There could not be a more perfect example of this in my life than the city of Los Angeles.  Off and on, for over a decade, I have lived there, dated people from there, worked there, and, for any number of reasons, have repeatedly fled for the safety and space of New Mexico.

Last week, while staying with a friend in Los Feliz, we went for a hike in Griffith Park.  I couldn’t help but think of all the times I’d hiked those trails and how different it felt this time, though the trails, air quality, views, perfectly outfitted Angelenos, and full parking lots were more or less the same.  I was different.  I was present and happy and good with it all being as it was.  It didn’t have to be clear, with perfectly blue skies, empty parking lots, and sparse hikers, as I am used to in New Mexico.  The misty, overcast air felt wonderful against my skin, even if it was slightly smoggy! While in LA, I gave myself enough time to get places, anticipating traffic, rather than expecting it to be something it wouldn’t be and then resenting it.  I saw creative people carrying out their visions everywhere I looked. And, I knew I was ready for LA in a way I never had been before.

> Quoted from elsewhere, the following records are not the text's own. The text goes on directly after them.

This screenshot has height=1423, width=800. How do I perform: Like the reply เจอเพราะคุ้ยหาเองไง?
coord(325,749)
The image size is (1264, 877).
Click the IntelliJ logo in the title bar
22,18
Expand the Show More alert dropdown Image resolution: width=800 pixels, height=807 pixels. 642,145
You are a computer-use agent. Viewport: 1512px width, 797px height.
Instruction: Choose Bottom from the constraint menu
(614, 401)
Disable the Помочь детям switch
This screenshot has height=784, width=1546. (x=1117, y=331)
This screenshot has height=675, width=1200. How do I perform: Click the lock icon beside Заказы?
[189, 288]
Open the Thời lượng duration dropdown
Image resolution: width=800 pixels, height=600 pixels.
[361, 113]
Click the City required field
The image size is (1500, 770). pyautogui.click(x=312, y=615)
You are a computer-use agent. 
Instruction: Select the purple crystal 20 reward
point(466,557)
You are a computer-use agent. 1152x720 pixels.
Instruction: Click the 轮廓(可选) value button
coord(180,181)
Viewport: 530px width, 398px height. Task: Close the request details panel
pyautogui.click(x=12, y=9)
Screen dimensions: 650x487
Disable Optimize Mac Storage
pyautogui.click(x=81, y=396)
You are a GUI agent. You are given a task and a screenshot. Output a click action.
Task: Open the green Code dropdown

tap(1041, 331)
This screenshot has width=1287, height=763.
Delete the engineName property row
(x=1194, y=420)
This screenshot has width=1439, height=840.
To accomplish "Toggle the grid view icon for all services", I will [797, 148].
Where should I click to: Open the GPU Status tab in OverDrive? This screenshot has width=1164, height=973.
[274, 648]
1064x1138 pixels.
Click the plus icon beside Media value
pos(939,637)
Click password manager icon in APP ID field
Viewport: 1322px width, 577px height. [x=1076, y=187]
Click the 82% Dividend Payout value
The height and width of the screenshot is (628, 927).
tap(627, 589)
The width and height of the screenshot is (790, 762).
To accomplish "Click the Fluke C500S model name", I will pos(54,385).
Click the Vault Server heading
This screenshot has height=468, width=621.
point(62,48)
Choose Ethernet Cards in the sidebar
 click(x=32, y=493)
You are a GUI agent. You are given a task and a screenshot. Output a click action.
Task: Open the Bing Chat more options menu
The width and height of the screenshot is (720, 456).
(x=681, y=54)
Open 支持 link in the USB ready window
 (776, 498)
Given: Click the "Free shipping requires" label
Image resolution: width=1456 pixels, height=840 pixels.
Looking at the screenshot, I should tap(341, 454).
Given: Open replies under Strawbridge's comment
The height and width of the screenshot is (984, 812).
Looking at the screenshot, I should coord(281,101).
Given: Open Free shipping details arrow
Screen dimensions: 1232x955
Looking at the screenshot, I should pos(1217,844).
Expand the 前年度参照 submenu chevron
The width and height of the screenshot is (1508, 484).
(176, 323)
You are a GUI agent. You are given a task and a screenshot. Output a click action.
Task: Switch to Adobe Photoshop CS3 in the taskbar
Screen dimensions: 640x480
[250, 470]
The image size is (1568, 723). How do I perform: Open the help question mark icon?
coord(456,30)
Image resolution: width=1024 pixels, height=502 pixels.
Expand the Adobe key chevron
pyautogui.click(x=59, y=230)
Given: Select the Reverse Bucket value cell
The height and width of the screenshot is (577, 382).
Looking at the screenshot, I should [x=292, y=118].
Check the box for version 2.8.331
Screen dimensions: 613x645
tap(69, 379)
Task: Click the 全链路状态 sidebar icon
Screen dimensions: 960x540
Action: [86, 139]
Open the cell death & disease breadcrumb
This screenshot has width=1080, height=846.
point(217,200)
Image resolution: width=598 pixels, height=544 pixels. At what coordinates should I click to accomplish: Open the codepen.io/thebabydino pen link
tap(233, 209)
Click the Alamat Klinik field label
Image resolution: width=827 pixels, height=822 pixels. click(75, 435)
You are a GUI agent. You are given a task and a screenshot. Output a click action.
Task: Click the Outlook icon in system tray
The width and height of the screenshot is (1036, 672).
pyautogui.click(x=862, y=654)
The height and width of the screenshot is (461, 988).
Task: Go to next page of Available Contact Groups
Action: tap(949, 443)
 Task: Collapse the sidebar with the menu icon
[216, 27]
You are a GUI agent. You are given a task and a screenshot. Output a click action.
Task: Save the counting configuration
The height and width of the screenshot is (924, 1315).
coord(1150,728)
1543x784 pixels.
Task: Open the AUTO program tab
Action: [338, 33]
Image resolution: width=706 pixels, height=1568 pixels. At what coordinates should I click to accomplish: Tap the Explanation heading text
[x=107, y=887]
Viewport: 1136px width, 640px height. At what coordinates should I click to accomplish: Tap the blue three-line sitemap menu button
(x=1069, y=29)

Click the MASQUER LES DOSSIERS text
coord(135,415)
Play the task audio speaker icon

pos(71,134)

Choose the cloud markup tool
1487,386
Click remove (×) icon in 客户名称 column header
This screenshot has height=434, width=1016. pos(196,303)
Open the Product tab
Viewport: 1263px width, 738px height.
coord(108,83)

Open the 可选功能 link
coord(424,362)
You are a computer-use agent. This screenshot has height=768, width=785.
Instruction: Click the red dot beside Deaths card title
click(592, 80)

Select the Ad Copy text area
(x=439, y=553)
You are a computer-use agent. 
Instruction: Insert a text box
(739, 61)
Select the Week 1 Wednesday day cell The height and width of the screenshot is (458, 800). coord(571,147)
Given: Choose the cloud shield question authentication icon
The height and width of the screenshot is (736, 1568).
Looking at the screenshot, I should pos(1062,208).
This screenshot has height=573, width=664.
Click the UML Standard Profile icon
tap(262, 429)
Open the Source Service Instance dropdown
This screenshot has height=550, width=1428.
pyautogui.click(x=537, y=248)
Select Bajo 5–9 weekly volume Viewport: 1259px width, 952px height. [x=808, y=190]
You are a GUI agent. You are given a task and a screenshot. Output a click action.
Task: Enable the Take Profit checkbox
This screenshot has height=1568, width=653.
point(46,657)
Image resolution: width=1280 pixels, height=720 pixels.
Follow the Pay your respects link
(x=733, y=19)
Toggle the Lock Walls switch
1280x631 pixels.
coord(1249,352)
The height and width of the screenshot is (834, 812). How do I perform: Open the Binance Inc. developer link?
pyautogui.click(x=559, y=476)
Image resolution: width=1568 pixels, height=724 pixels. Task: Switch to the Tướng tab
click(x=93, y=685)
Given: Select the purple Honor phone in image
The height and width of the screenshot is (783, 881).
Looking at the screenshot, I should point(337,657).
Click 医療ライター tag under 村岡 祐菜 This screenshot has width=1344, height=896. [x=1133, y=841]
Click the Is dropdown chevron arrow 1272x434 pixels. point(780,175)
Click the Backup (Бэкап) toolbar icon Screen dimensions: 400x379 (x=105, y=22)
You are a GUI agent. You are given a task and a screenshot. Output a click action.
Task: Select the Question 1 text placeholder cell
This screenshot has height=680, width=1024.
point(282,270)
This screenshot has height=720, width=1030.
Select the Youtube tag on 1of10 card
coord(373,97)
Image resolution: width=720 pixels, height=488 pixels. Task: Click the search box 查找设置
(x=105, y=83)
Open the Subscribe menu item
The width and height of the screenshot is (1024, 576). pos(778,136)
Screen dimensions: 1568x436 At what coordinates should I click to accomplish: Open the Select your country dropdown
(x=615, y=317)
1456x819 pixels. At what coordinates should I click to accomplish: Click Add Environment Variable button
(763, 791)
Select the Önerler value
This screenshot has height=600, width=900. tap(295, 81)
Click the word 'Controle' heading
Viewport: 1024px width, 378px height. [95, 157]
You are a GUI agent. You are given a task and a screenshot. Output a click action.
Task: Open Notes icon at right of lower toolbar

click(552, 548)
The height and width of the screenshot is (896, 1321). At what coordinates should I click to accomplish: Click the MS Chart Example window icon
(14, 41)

LA. I remember feeling so lost within its freeways, strip malls, and sprawl and it is only now that I realize what a perfect metaphor it was for how lost I felt in my life. I was overwhelmed by the emphasis I thought it placed on status and appearance and too insecure and unsure about my own values, contributions, and worth to navigate it.

Over my last several trips to LA, it is as if I have made peace with the city, forgiven it for what it will never be, and realized all that it has to offer.  Years ago, my astrologer told me that Venus, the planet of love, art, and beauty, sits directly over LA in my chart.  Love, art, and beauty basically sum up all that I value and want to cultivate and create more of in my life. And, to be less philosophical, I am just ready for a change! And I have to keep reminding myself that, as someone who has spent much of her life trying to avoid it, that is a perfectly legit reason to move.  I am giddy at the thought of decorating a new apartment, exploring a new neighborhood, meeting new people, going on new day trips, and switching it all up, knowing that I am strong enough to handle all that that might bring.  LA hasn’t changed, but I have.